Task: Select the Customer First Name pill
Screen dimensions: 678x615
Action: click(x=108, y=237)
____
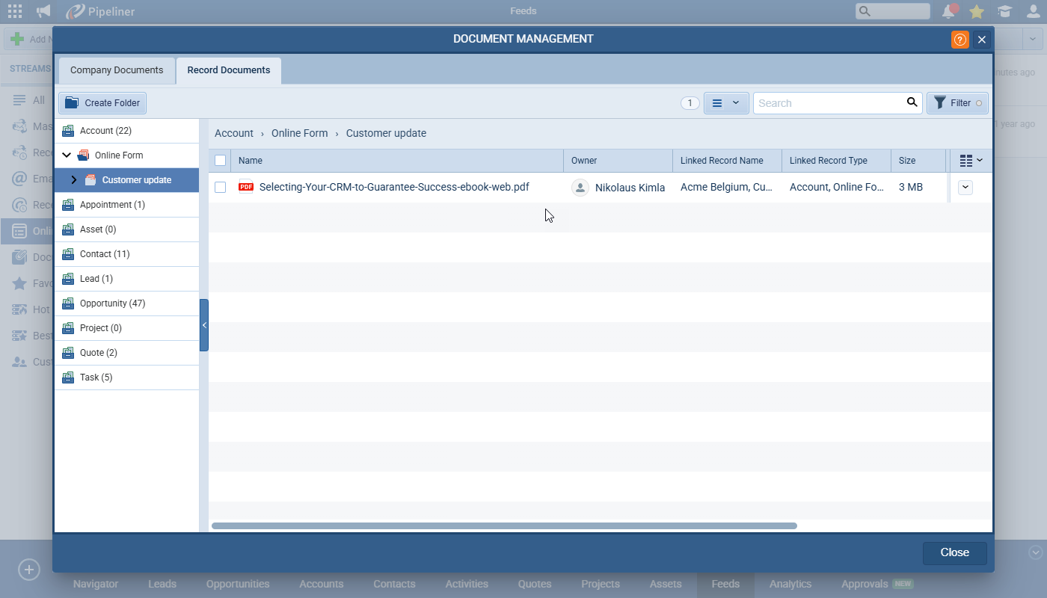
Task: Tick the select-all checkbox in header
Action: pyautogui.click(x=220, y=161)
____
**TASK REQUIREMENTS:** Rescale the records from the line with "Task: Select the Customer First Name pill" to the line with "Action: click(x=108, y=237)", both included, and give all of those lines again, requests included. Multiply each coordinate in the answer by 2.3 and round it to a whole number, rounding halves up.

**TASK RESULT:**
Task: Select the Customer First Name pill
Screen dimensions: 678x615
Action: click(x=248, y=545)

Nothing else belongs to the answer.